ZU LÖSENDE AUFGABEN:
A. Zitiere aus dem Bericht über das Tennisturnier in Gstaad wörtlich die Stelle, die mit „30.07.2019 Sport“ beginnt und bis einschließlich „Kleider und Verzögerungen.“ reicht.
B. Wie könnte der Bericht über das Tennisturnier in Gstaad weitergehen? Setze ihn im Anschluss an seinen letzten Satz fort.

ÜBUNGSTEXT:
___

Albert Ramos-Viñolas gewinnt sein zweites ATP-Turnier

  30.07.2019 Sport

Unbeirrt von der wetterbedingten Spielverzögerung gab Finalist Albert Ramos-Viñolas auch im Endspiel gegen Cedrik-Marcel Stebe keinen Satz ab und holte sich den Titel am J. Safra Sarasin Swiss Open Gstaad. Im Doppel siegte das belgische Team Sander Gillé und Joran Vliegen. Trotz des Regens und der Wartezeit verfolgten einige Zuschauer den Final live in der Roy Emerson Arena.

JENNY STERCHI
Was für eine verrückte Tenniswoche war das! Während sowohl Spieler als auch Zuschauer bis am Freitagmittag schweissnass die Matches erlebten, sorgte der aufkommende Regen am Finalwochenende für nasse Kleider und Verzögerungen.

___

EINGABEDATEN:
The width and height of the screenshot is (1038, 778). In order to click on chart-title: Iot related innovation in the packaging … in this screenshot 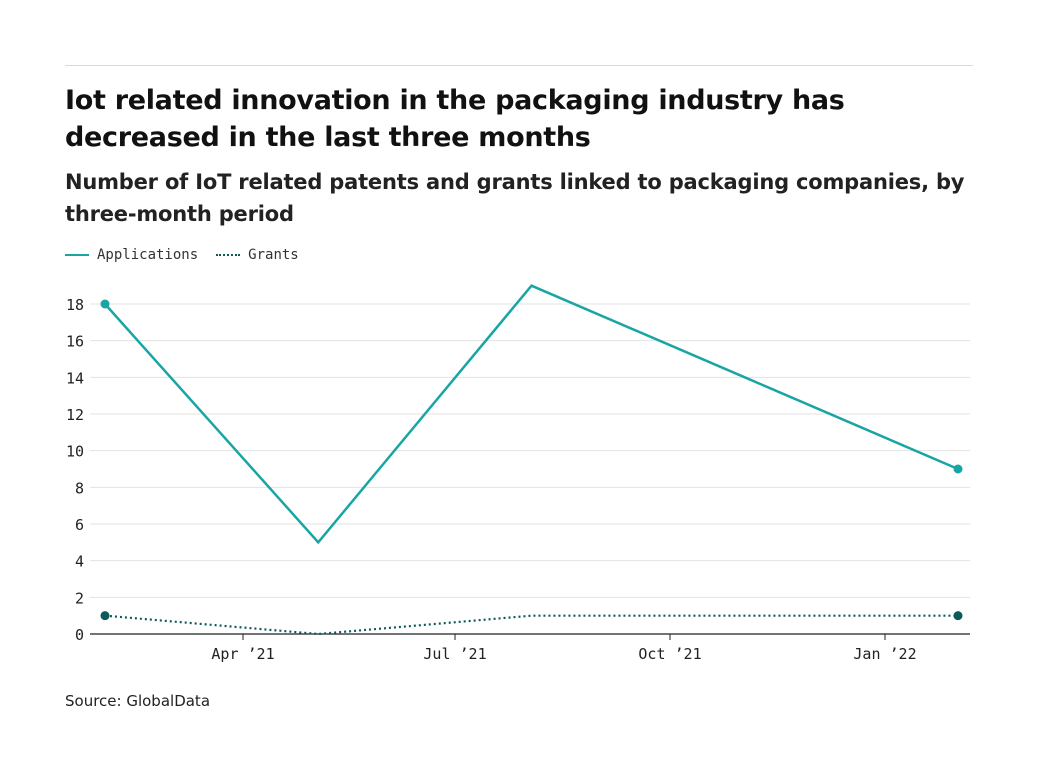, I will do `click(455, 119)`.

___

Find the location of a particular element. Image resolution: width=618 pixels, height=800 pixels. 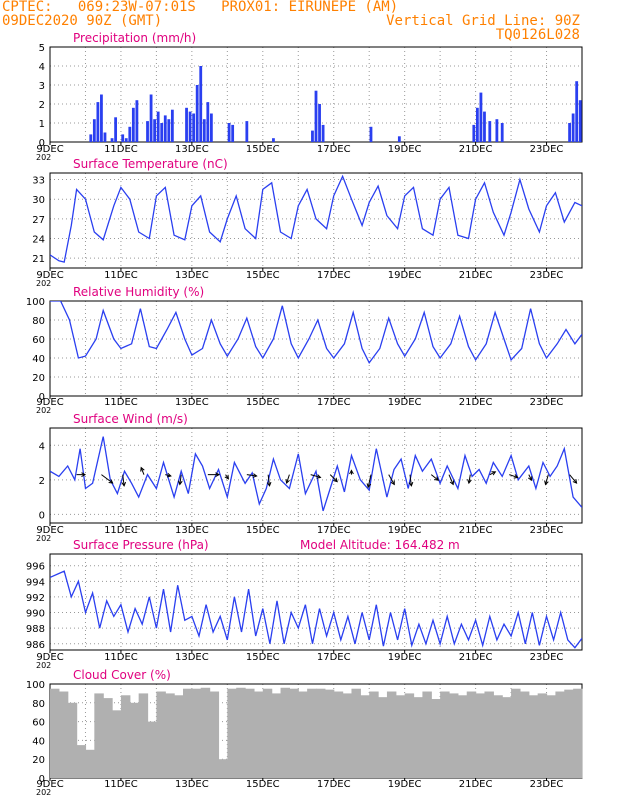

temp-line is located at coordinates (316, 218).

___

ANTWORTEN:
A.
30.07.2019 Sport

Unbeirrt von der wetterbedingten Spielverzögerung gab Finalist Albert Ramos-Viñolas auch im Endspiel gegen Cedrik-Marcel Stebe keinen Satz ab und holte sich den Titel am J. Safra Sarasin Swiss Open Gstaad. Im Doppel siegte das belgische Team Sander Gillé und Joran Vliegen. Trotz des Regens und der Wartezeit verfolgten einige Zuschauer den Final live in der Roy Emerson Arena.

JENNY STERCHI
Was für eine verrückte Tenniswoche war das! Während sowohl Spieler als auch Zuschauer bis am Freitagmittag schweissnass die Matches erlebten, sorgte der aufkommende Regen am Finalwochenende für nasse Kleider und Verzögerungen.

B.
Was lange währt
Für den Spanier Albert Ramos-Viñolas wurde es tatsächlich gut. Wegen des anhaltenden Regens am Sonntagvormittag mussten er und sein Finalgegner Cedrik-Marcel Stebe viereinhalb Stunden warten, ehe die beiden Linkshänder auf den Platz kommen und um den Titel kämpfen konnten.

Beflügelt von seinen Spielen in den Vorrunden startete der Deutsche Stebe voller Angriffslust mit einem Break. Doch Ramos-Viñolas reagierte mit der Präzision und der Kontinuität, die er während der ganzen Turnierwoche präsentierte. Keinen Satz gab er während des Turniers ab und auch im Final sicherte er sich den Sieg mit zwei gewonnenen Sätzen (6:3, 6:2).

Spanier zurück an der Spitze
Nachdem in den letzten beiden Jahren mit Fabio Fognini und Matteo Berrettini zwei Italiener die spanische Dominanz am Gstaader Turnier unterbrochen hatten, ging der Turniersieg diesmal wieder an einen Iberer.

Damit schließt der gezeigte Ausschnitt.